[Saved entries]
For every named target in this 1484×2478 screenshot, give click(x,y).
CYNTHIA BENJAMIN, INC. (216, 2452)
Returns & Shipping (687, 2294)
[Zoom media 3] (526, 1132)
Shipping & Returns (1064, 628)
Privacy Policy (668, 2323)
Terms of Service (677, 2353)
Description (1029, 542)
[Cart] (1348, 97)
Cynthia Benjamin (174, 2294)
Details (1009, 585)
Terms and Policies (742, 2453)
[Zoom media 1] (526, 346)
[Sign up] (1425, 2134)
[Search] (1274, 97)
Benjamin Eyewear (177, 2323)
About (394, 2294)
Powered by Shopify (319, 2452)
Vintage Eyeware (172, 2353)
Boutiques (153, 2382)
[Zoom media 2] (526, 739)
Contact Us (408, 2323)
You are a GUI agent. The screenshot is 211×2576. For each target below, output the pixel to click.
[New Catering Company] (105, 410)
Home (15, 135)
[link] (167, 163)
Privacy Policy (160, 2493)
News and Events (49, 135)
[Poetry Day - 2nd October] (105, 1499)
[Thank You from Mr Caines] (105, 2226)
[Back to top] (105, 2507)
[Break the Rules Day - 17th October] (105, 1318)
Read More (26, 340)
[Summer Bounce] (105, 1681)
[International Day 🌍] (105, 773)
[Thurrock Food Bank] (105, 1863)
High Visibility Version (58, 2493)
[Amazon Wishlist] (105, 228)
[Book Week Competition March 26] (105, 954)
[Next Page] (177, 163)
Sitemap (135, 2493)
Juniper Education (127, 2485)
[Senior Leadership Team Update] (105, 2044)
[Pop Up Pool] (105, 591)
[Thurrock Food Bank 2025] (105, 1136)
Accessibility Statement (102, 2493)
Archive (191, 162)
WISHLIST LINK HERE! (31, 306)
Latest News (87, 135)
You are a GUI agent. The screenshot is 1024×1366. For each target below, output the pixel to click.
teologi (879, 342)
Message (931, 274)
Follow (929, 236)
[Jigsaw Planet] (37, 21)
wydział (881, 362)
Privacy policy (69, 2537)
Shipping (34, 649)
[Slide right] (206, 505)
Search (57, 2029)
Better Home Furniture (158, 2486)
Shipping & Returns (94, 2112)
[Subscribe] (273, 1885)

» **Task to complete**
From the records above, print exactly the lines that run from the line with "Cynthia Benjamin (174, 2294)" to the line with "News and Events (49, 135)", inclusive.

» **Exercise response**
Cynthia Benjamin (174, 2294)
Details (1009, 585)
Terms and Policies (742, 2453)
[Zoom media 1] (526, 346)
[Sign up] (1425, 2134)
[Search] (1274, 97)
Benjamin Eyewear (177, 2323)
About (394, 2294)
Powered by Shopify (319, 2452)
Vintage Eyeware (172, 2353)
Boutiques (153, 2382)
[Zoom media 2] (526, 739)
Contact Us (408, 2323)
You are a GUI agent. The screenshot is 211×2576. For each target below, output the pixel to click.
[New Catering Company] (105, 410)
Home (15, 135)
[link] (167, 163)
Privacy Policy (160, 2493)
News and Events (49, 135)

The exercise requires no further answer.